Писарь подошел к столу. В ту же минуту подлетел к нему Шмуль с рюмкой рому. Золзикевич понюхал, поморщился и уселся за стол.
С минуту царило молчание. Наконец Гомула заговорил:
— Пан писарь!
— Что тебе?
— А правда это, что говорят насчет леса?
— Правда. Только прошение надо вам подписать всем миром.
— Ну, уж я-то не стану подписывать,— заявил Репа, не любивший, как и все крестьяне, подписывать свою фамилию.
— Тебя никто и не просит. Не подпишешь, так ничего и не получишь. Это твоя воля.
Репа чесал затылок, а писарь, обращаясь к войту и гласному, стал разъяснять официальным тоном:
— Насчет леса — это правда, только каждый обязан огородить свой участок, чтобы не было споров.
— Пожалуй, забор будет дороже стоить, чем лес,— вмешался Репа.

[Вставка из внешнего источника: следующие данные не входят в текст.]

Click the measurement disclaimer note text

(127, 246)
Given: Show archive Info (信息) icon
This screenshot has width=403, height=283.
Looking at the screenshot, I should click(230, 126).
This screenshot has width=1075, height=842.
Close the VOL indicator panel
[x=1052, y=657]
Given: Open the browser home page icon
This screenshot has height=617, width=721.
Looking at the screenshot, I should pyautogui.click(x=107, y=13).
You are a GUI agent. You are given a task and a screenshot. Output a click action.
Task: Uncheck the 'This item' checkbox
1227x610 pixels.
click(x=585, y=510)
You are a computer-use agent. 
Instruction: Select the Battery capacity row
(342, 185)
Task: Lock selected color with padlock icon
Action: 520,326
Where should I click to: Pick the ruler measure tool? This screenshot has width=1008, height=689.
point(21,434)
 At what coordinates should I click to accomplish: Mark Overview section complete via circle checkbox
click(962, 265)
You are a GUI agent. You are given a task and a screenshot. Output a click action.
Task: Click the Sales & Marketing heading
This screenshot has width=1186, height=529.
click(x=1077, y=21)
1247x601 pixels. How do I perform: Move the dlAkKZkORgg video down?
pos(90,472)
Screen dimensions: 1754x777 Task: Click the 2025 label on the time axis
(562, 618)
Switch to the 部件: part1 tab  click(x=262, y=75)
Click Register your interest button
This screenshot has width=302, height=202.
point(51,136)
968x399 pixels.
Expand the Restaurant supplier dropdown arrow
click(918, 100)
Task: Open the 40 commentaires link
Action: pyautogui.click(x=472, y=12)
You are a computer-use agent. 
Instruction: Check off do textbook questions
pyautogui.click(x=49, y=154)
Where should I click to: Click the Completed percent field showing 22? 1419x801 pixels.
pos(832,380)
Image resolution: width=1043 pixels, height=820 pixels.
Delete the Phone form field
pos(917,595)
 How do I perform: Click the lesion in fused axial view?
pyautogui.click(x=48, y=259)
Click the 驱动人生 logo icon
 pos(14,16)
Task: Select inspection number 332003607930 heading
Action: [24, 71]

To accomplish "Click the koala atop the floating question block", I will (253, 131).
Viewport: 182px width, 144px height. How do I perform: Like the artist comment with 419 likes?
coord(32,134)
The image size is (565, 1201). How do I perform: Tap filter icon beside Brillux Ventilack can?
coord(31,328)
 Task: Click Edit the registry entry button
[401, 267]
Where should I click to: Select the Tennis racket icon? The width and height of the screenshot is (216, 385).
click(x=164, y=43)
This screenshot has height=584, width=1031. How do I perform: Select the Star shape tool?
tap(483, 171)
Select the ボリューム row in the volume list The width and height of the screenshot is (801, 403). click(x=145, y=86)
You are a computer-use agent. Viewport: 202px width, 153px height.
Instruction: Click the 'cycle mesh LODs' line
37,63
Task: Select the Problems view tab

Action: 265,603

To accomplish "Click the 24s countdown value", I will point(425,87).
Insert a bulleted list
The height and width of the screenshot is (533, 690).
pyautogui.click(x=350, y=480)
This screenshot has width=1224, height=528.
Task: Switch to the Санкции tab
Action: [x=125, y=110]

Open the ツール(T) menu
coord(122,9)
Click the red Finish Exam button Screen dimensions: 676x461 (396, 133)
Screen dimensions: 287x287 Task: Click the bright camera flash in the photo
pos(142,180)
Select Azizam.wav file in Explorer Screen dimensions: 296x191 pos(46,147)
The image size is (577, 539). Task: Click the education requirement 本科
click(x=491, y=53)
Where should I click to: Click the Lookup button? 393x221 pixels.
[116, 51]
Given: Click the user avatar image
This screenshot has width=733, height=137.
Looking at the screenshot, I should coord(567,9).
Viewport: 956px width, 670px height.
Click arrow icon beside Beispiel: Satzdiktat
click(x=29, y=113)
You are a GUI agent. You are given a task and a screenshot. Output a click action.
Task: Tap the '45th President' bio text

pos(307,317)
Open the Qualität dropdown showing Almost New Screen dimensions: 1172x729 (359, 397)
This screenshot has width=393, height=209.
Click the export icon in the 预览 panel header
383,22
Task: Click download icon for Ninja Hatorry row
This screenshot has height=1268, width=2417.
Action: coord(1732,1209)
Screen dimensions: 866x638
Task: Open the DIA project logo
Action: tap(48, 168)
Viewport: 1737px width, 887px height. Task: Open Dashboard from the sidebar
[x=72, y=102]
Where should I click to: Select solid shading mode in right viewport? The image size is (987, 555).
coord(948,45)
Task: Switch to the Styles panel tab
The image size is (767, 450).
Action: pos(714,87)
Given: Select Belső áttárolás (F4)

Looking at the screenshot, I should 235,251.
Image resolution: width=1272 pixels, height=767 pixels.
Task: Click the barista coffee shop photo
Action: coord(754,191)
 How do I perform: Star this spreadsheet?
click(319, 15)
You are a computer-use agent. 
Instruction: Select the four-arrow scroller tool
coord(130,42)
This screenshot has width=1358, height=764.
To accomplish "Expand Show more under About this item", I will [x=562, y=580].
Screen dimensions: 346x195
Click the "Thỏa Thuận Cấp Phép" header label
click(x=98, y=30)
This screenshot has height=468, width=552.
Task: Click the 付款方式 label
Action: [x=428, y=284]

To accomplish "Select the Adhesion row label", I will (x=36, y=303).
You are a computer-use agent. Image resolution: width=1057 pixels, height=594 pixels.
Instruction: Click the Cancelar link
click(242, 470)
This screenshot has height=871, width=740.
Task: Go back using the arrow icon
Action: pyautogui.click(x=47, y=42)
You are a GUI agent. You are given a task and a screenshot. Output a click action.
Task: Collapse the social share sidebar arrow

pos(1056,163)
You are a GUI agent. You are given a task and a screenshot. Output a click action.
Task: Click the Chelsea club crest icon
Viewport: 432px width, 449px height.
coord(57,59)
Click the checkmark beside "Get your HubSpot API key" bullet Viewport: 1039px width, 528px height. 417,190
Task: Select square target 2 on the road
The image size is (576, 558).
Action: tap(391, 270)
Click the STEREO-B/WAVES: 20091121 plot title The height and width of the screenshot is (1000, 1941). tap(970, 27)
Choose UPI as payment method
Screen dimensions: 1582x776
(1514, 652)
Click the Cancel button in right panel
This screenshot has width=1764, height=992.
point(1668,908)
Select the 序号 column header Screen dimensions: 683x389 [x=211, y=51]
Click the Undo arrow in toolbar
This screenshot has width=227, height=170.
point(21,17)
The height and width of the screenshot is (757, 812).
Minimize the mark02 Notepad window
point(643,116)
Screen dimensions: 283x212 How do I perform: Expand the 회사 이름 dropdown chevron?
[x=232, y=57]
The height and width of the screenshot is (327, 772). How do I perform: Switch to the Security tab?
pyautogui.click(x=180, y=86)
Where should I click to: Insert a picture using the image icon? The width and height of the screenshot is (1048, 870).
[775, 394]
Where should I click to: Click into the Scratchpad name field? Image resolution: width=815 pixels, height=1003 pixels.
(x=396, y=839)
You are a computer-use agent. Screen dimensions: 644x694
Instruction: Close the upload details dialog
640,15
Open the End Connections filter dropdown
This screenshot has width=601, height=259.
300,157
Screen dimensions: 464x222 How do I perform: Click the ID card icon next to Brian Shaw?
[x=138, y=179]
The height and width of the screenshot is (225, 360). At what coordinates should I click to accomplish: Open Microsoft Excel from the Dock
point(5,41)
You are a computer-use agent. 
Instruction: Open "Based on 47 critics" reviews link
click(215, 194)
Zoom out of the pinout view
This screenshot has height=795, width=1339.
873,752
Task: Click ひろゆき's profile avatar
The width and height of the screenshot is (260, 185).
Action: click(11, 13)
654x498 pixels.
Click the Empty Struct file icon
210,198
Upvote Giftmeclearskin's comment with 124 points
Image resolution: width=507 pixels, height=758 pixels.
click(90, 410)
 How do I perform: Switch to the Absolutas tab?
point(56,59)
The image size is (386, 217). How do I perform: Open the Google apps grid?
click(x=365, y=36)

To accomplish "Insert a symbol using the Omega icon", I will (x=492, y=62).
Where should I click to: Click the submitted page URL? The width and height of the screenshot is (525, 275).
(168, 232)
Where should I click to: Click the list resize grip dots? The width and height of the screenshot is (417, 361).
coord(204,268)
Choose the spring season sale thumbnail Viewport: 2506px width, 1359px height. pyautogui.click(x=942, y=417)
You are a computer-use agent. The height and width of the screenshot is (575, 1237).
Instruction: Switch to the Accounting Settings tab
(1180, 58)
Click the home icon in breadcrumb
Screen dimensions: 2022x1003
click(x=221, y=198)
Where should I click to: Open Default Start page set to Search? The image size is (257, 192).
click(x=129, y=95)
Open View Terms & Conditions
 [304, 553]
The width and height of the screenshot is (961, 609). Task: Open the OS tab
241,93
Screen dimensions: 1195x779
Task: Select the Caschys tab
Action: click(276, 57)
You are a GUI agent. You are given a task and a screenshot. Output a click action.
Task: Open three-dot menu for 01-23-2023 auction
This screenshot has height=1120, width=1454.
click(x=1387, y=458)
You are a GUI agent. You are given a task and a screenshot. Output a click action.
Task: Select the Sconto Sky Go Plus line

Однако писарь не обращал на него внимания.
— Стоимость заборов,— продолжал он, обращаясь к войту и гласному,— оплачивает казна. Вы еще на этом заработаете, потому что на душу приходится по пятидесяти рублей.
У Репы заблестели глаза.
— Ну, раз так, то и я подпишу. А деньги-то где?
— У меня,— ответил писарь. — А вот и документ.
С этими словами писарь достал вчетверо сложенный лист бумаги и что-то прочитал,— что именно, мужики, правда не разобрали, но были весьма довольны... Если бы Репа не был так пьян, он бы, наверное, заметил, как войт подмигивал гласному.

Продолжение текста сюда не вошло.